The derivatives of 9-aminoacridine are generally inhibiting DNA Topoisomerase II (topo II), because of the ability of acridine nucleus to intercalate into DNA base pair. In the present study, an attempt is made to identify potent ligands from heterocyclic substituted 9-anilinoacridines which target against Topoisomerase II (1ZXM) by molecular modelling and docking studies using Schrodinger suite-2011 Maestro 9.2 version. The binding affinity of the designed compounds towards Topoisomerase II (1ZXM) was calculated based on the GLIDE score due to various interactions.
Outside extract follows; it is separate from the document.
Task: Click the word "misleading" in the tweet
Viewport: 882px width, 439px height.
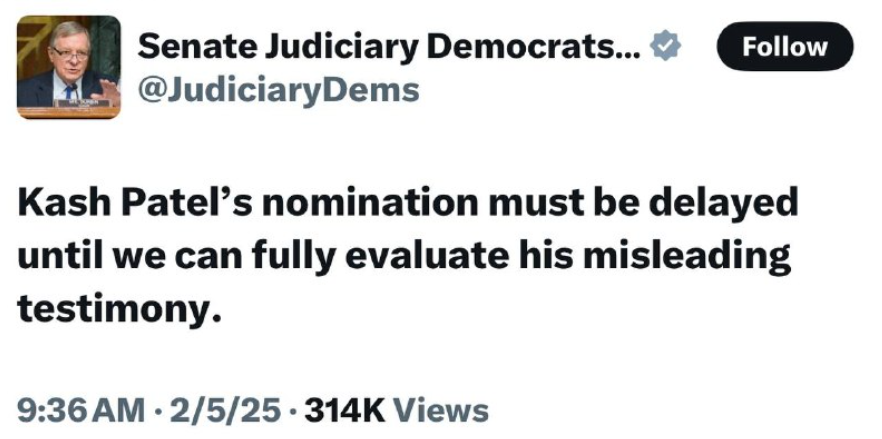Action: click(687, 257)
Many of the designed compounds have good Glide score due to strong hydrogen bonding interactions, hydrophobic interactions and other parameters.. The N-Phenyl pyrazole substituted 9-anilino acridine derivatives 1a- 1x have good binding affinity with topo II with Glide score in the range of -5.58 to -7.78 when compared with the standard ledacrine (-5.24). The in silico ADMET screening of these compounds also performed by qikprop module of Schrodinger suite and the values of all the properties are within the recommended values. So it is worthwhile to synthesis the designed compounds for their antibacterial and cytotoxic activities against Topoisomerase II.